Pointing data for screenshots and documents
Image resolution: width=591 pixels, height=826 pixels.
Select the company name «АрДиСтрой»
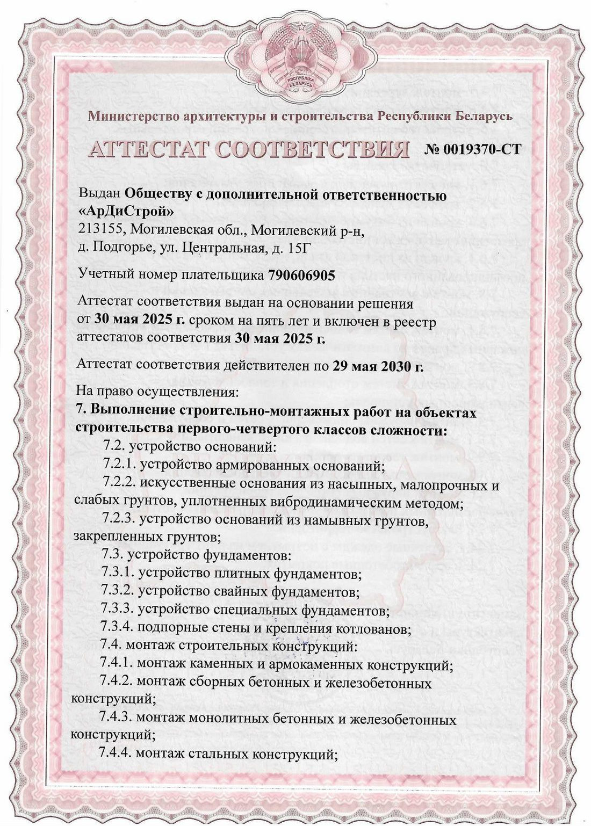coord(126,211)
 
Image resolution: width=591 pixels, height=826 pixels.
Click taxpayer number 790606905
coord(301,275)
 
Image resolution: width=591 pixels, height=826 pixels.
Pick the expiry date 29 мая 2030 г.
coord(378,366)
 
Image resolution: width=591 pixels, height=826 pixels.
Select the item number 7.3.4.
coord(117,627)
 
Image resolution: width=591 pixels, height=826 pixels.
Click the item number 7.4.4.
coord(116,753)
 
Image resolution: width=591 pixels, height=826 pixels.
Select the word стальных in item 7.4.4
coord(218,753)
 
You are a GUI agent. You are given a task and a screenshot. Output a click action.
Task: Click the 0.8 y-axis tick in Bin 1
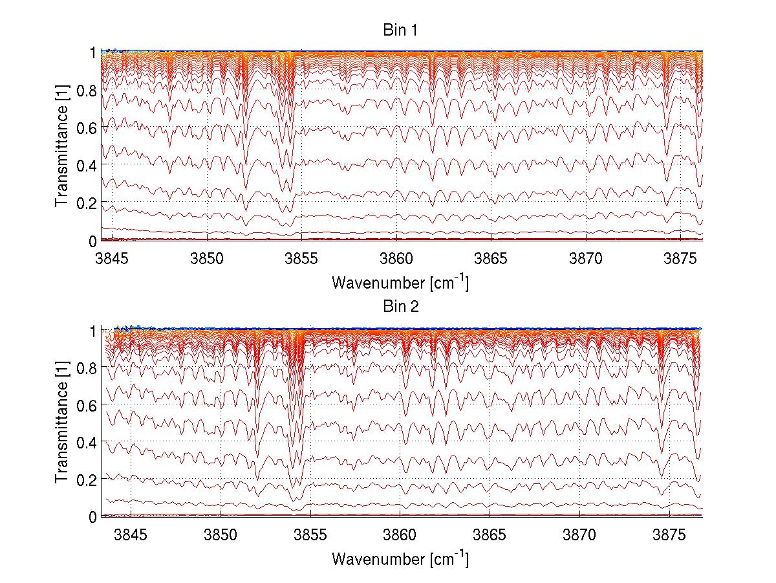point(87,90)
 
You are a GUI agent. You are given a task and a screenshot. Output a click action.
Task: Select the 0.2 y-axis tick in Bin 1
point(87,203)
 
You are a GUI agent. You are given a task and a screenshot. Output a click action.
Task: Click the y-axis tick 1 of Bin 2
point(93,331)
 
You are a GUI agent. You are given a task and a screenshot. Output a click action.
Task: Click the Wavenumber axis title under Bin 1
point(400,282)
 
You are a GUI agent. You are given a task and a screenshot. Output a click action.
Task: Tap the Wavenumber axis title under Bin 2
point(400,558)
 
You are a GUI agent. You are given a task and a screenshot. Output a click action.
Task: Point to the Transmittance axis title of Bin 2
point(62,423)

---

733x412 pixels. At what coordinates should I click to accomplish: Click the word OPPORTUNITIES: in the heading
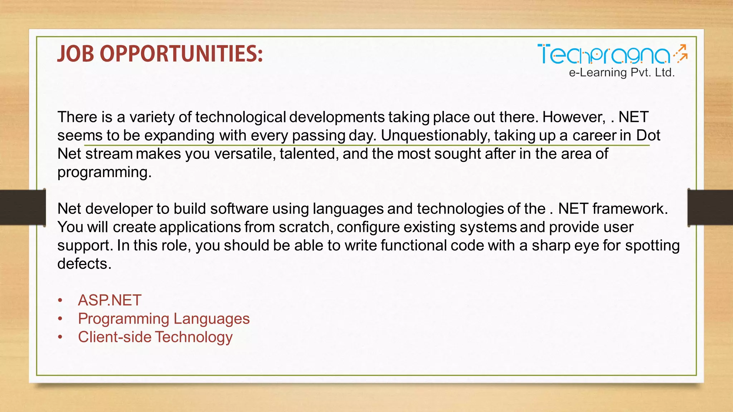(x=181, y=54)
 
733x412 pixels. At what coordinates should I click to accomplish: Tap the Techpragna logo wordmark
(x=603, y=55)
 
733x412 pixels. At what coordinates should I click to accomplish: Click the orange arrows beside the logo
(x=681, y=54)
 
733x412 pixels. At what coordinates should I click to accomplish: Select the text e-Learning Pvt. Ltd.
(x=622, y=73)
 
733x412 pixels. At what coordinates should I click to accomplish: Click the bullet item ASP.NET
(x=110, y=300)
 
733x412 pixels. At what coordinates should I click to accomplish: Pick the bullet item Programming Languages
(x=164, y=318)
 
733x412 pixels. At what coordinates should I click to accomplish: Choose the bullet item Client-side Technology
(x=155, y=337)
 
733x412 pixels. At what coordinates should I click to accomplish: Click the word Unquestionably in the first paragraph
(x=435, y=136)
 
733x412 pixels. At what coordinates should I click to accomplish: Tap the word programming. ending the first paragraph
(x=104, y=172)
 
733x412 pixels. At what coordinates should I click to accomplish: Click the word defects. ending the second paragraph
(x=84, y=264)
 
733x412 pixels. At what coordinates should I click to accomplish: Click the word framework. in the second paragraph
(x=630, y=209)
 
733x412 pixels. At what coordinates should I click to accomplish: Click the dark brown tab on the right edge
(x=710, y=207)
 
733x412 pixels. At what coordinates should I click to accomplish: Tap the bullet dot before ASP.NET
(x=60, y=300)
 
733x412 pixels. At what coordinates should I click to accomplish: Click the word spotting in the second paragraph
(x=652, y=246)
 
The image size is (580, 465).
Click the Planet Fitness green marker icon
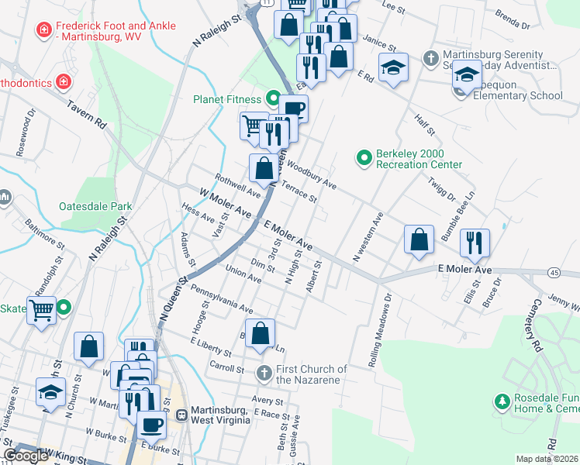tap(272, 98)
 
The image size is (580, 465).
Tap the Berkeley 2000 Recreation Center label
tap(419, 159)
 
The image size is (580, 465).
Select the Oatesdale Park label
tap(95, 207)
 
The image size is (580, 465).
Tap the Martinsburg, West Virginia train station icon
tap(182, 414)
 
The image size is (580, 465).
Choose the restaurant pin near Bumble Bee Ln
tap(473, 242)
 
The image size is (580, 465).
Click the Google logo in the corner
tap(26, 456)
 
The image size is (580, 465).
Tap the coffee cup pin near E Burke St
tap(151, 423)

---

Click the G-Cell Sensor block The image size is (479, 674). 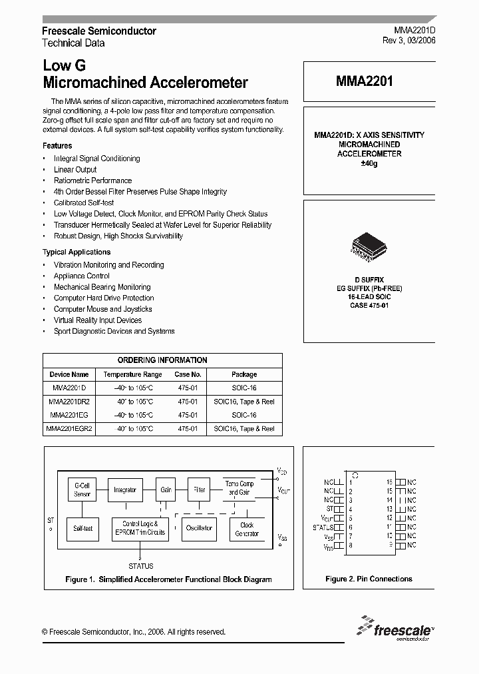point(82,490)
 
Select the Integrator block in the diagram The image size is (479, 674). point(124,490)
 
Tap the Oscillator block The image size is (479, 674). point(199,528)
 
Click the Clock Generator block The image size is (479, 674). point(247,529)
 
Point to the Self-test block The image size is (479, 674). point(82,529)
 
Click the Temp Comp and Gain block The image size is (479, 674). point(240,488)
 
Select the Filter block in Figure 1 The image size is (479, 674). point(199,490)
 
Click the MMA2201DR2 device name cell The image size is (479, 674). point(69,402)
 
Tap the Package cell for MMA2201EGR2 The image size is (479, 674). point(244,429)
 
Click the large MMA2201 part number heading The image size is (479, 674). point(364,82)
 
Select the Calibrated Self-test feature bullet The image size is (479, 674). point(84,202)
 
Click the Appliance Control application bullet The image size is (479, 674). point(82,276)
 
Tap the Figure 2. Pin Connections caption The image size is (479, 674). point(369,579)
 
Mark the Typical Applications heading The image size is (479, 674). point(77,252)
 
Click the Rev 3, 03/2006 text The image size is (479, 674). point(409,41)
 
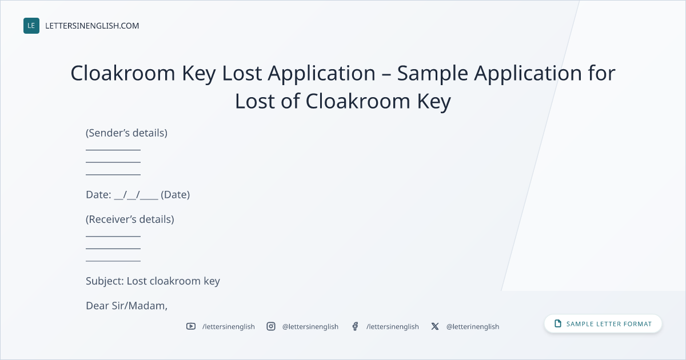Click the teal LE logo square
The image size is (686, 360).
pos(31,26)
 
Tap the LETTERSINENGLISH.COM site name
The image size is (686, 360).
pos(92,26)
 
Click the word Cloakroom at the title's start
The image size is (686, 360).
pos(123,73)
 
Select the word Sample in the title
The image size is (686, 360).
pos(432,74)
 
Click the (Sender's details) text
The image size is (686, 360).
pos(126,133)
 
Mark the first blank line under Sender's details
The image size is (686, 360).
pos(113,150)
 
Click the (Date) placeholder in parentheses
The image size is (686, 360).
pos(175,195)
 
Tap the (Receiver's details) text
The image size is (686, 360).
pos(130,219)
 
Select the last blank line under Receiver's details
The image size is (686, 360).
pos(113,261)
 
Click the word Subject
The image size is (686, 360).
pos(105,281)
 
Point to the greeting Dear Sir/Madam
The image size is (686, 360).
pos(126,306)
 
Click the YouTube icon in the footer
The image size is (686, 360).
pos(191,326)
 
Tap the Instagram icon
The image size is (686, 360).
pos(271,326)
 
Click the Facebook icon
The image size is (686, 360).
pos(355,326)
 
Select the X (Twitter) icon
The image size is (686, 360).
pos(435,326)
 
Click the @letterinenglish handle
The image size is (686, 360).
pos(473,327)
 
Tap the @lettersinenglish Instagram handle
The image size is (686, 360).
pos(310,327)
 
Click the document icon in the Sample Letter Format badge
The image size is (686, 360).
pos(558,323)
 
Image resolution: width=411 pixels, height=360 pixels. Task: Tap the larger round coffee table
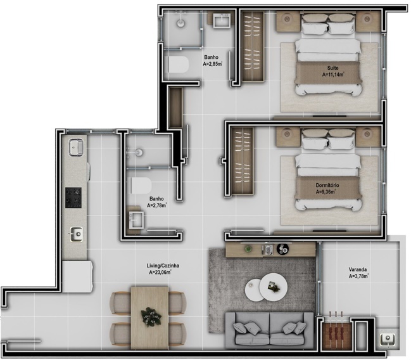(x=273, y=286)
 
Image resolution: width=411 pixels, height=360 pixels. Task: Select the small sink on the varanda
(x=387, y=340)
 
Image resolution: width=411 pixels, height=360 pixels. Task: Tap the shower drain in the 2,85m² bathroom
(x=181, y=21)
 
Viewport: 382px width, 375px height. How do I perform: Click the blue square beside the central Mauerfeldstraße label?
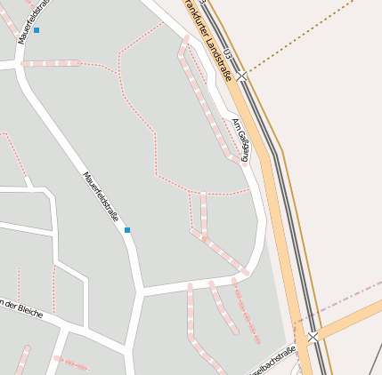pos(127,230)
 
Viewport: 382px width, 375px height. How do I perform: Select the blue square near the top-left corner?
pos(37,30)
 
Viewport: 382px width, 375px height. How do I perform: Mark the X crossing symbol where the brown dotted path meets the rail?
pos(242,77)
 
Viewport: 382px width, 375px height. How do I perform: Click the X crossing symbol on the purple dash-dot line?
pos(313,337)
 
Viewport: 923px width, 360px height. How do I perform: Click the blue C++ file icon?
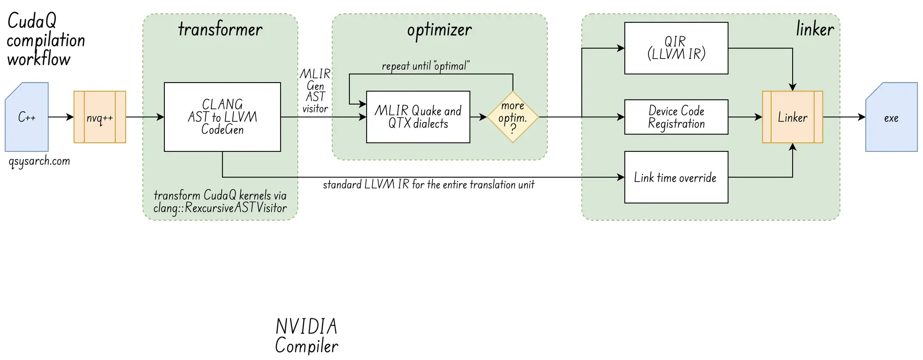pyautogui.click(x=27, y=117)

▶ **Work to do**:
Please put the part of the entries that opens with the line containing "Select the Calibrated" and closes with the line containing "pos(175,195)", both of those lines included, into a JSON list of strings with one string per line. Omit blank lines and leave the pictures out.

▶ **Expected output**:
[
  "Select the Calibrated Self-test feature bullet The image size is (479, 674). point(84,202)",
  "Click the Appliance Control application bullet The image size is (479, 674). point(82,276)",
  "Tap the Figure 2. Pin Connections caption The image size is (479, 674). point(369,579)",
  "Mark the Typical Applications heading The image size is (479, 674). point(77,252)",
  "Click the Rev 3, 03/2006 text The image size is (479, 674). point(409,41)",
  "Click the teal LE logo square",
  "The image size is (686, 360).",
  "pos(31,26)",
  "Tap the LETTERSINENGLISH.COM site name",
  "The image size is (686, 360).",
  "pos(92,26)",
  "Click the word Cloakroom at the title's start",
  "The image size is (686, 360).",
  "pos(123,73)",
  "Select the word Sample in the title",
  "The image size is (686, 360).",
  "pos(432,74)",
  "Click the (Sender's details) text",
  "The image size is (686, 360).",
  "pos(126,133)",
  "Mark the first blank line under Sender's details",
  "The image size is (686, 360).",
  "pos(113,150)",
  "Click the (Date) placeholder in parentheses",
  "The image size is (686, 360).",
  "pos(175,195)"
]